Air – Homage to Sibelius was commissioned by Roche as part of ROCHE COMMISSIONS for Lucerne Festival, and co-commissioned by Anne-Sophie Mutter, Carnegie Hall and Boston Symphony Orchestra. Adès describes the genesis of Air – Homage to Sibelius here, including excerpts from its world premiere, with soloist Anne-Sophie Mutter discussing her involvement in the work's creation here

Mutter gives the German premiere of the piece with Andris Nelsons and the Leipzig Gewandhaus in May 2024, as part of Thomas Adès’ two-season artistic residency with the orchestra; Adès himself conducts the UK premiere with the London Symphony Orchestra at the Barbican on 30 May 2024.

Air is an inverted chaconne, led by the suspended violin line. Adès’ described his use of the form in an interview with Thomas May last year:

I have united two things in this new piece as regards the passacaglia or chaconne model. One is quite a Baroque idea of the passacaglia at the beginning of a sort that Henry Purcell might possibly have done, although the idea is turned on its head so that the whole thing hangs down from the high treble. But then I turn it into a spiral so that rather than always repeating in the same time, which it does the first few times, the theme starts to spiral upwards.

The chaconne has been a recurring feature of Adès’ music, recently explored in orchestral Chacony Dawn, where the unfurling movement of the bass suggests the rotation of the earth and the endless sunrise that unfolds across it. The 2020 piece was released on disc this year by Nicholas Collon and the Finnish Radio Symphony Orchestra.

“Air”…devotes itself to a single idea — one of fragile beauty…The way Adès pitches the violin writing high up, almost daring the soloist to sustain it, recalls the extreme tessitura for the soprano role of Ariel in his opera “The Tempest.” This time, though, the effect is serene instead of unnervingly otherworldly.

Mutter…played at Carnegie with a platinum tone, densely concentrated.
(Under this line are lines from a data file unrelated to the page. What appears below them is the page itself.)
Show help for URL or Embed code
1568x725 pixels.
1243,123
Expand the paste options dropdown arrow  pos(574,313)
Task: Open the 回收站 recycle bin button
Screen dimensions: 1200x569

The orchestra drew mesmeric circles around her, conjuring a world of glass, as Mutter’s sound irradiated a childlike innocence full of whispered awe.
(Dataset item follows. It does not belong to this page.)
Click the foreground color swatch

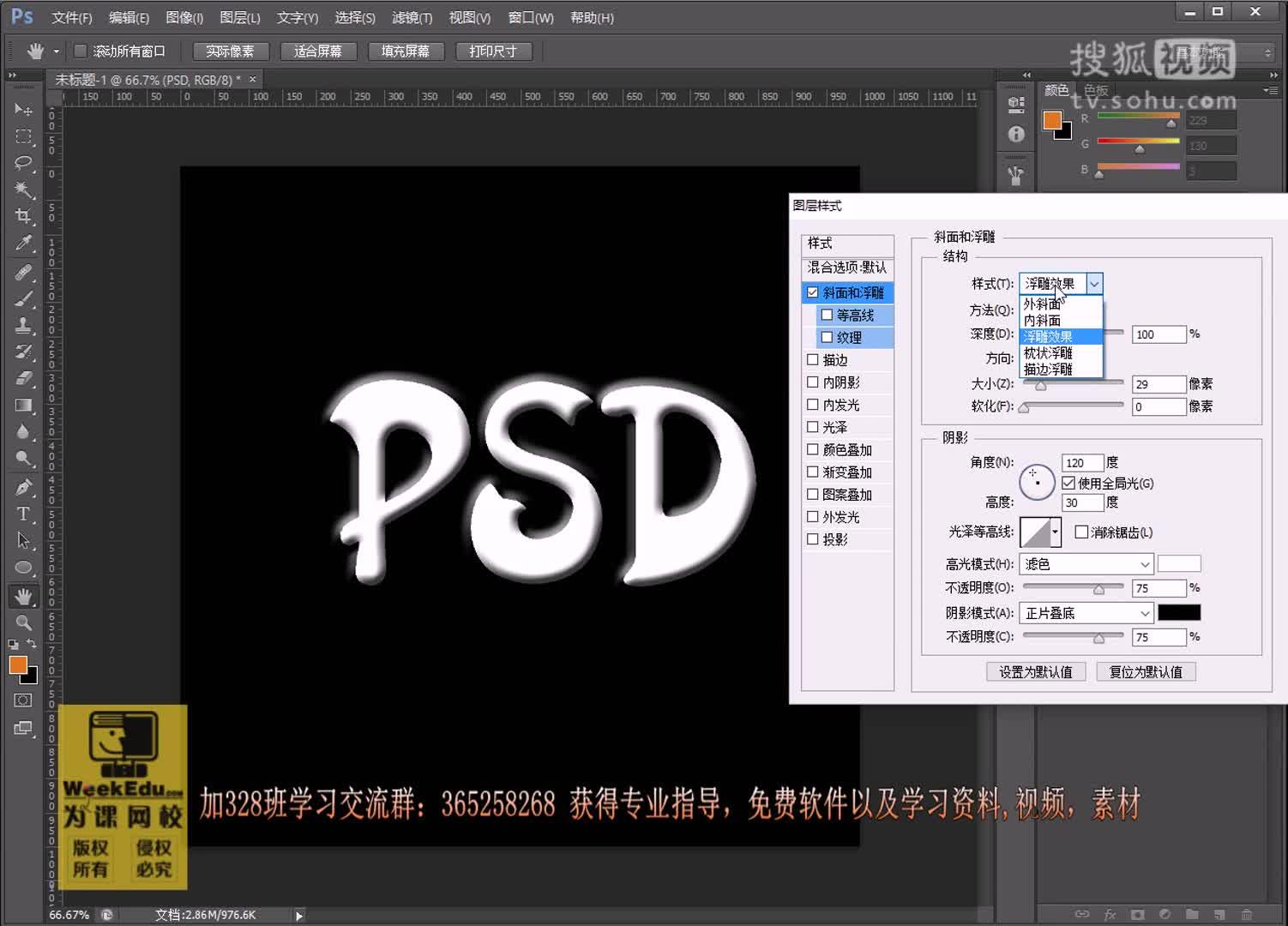[19, 664]
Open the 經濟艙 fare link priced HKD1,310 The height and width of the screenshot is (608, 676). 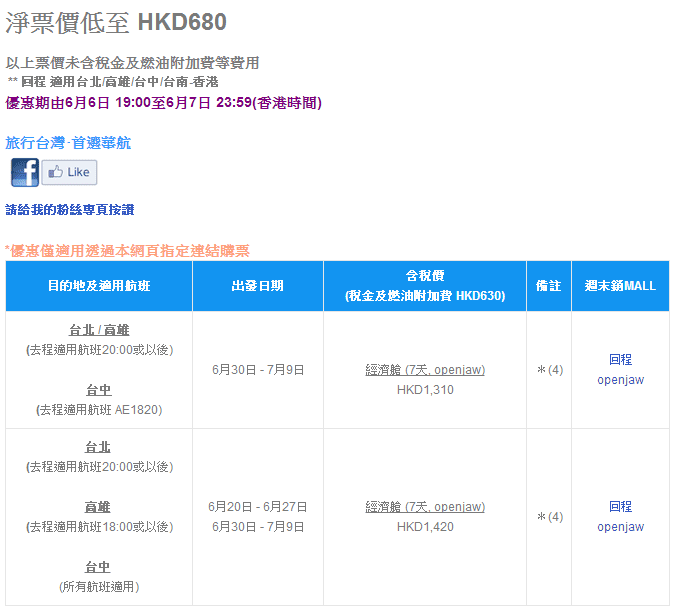pos(425,370)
New York Times (Oussama Zahr) 26 April 2023

At this stage of his career Adès has little left to prove, and he, in fact, already has a formidable violin concerto under his belt…“Air” by contrast has a still more liberated relationship to the concerto genre. It is described by the composer as a massive canon, and it plays out as if in a single breath, a sustained 13-minute reverie. Above a churning orchestra dotted with plinking percussion, the solo violin soars in the stratosphere for the entire work, spinning out one endless, self-perpetuating melody.